In Two Flavors

Are you a talented creative who was squeezed out of the biz during the recession? Or just feeling restless in your current job? Have we got a job-hunting tip for you: Germany. As one of our far-flung correspondents reports after a whirlwind tour of that country, experienced advolk are in demand in the eastern part of Germany as it develops a capitalist infrastructure. So if you’re looking not just for a job but an adventure, it might be the place for you. Sebastian Turner, one of three partners running the Dresden office of agency Scholz & Friends, says he’s interested in hiring anyone who can communicate ideas. Warning: A job working for Turner might be more suitable for the junior copywriter than the executive creative director with the house in Westchester. Money is tight in eastern Germany now, low-quality housing is expensive and the telephone is still a luxury. As for salary, don’t expect too much. Neither Turner nor his two partners – Thomas Heilmann and Olaf Schumann – drew a salary until they’d brought in a few clients. (Based in Hamburg, Scholz & Friends is a subsidiary of Backer Spielvogel Bates Worldwide.) Schumann, who trained as a graphic artist in the old East Germany, once fell afoul of the state by speaking a bit too creatively and spent 30 months in a prison before West Germany purchased his freedom with a shipment of 90,000 oranges. Turner assures us, however, that he pays his employees in deutsche marks, not fruit.

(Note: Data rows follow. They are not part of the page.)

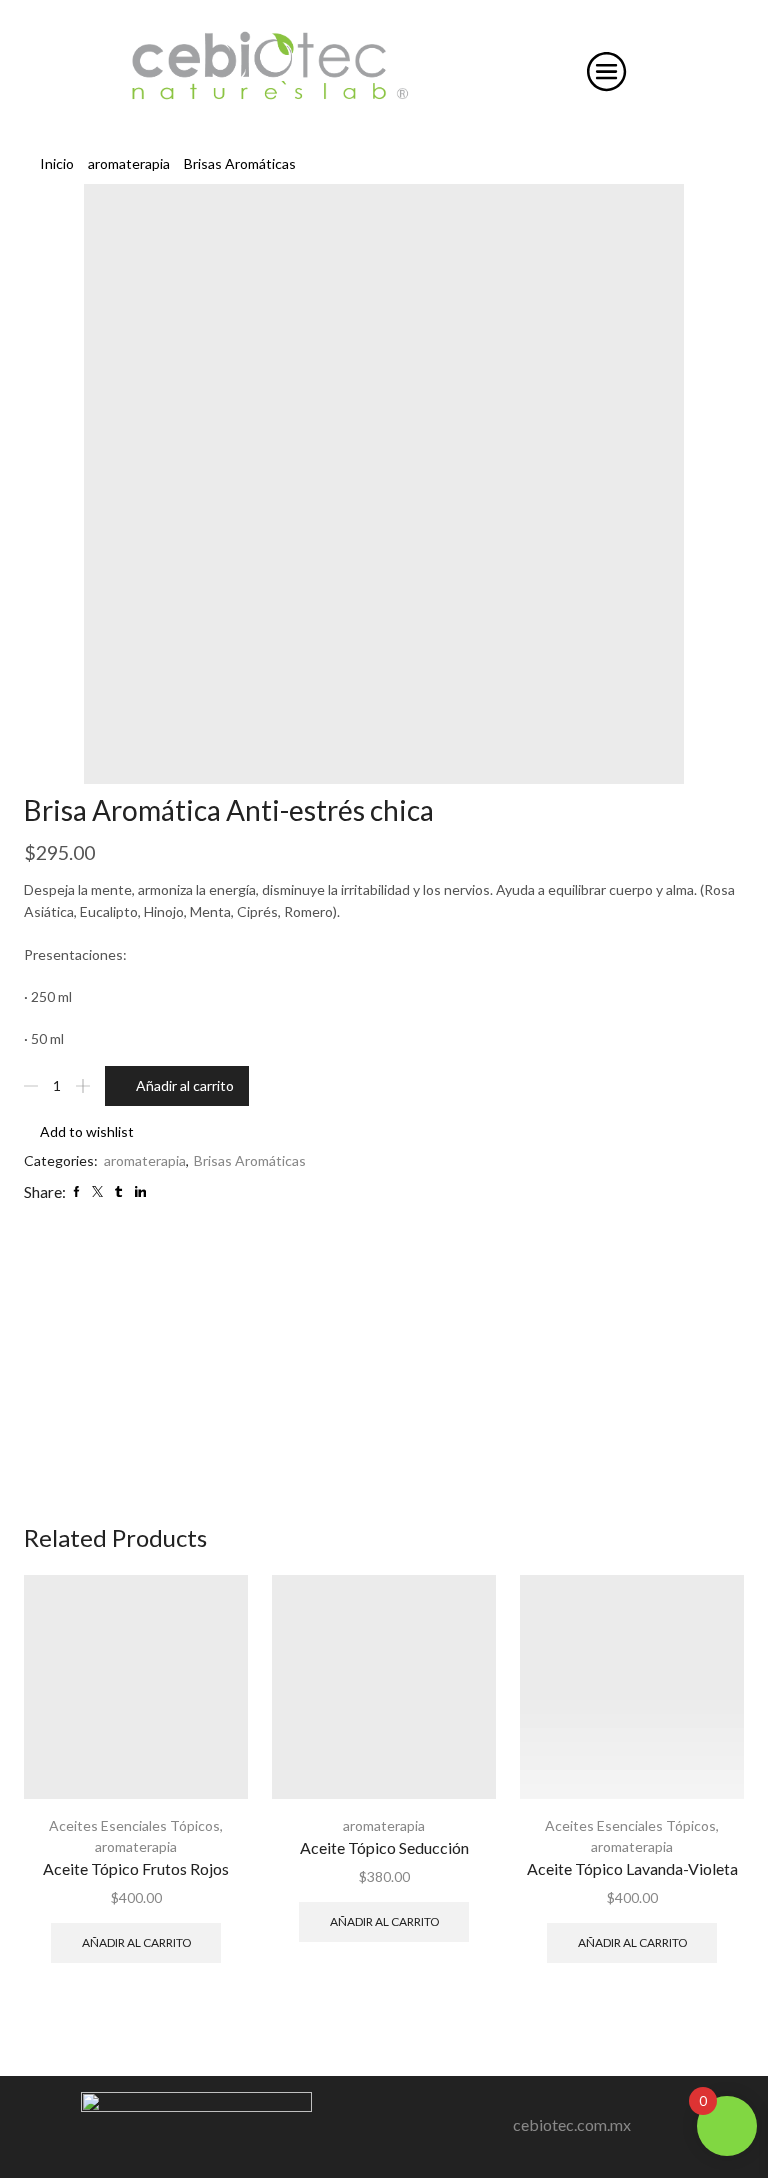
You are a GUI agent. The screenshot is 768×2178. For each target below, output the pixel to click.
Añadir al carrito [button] (136, 1942)
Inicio (57, 163)
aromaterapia (129, 163)
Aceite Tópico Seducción (384, 1847)
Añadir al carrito (185, 1085)
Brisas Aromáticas (240, 163)
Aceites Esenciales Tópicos (134, 1825)
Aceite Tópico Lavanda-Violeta (632, 1868)
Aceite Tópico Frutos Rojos (136, 1868)
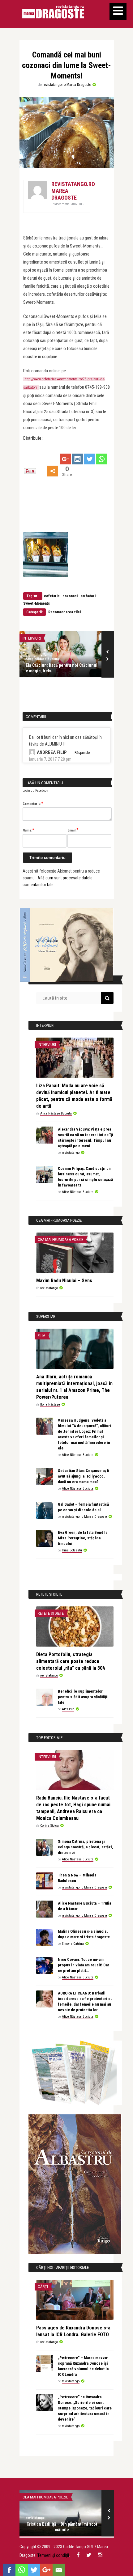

Despite reunification, Germany still comes in two flavors, western and eastern, and the former might be a better bet if you’d find it a shock to the system to be in Germany at all. Western Germany, after all, is a lot like America except that the beer is better. And there, too, people from the English-speaking ad world have a certain cachet. Renate Guenther-Greene, a creative director at Grey’s Dusseldorf office, says she likes to hire creatives from England, since they tend to do good TV. But she’s fond of U.S. advertising as well, saying German and American commercials have a lot in common. There’s even a U.S. advertising expert on staff there: Maryann Barone, formerly of Lintas: N.Y., heads up one of the creative groups at Grey.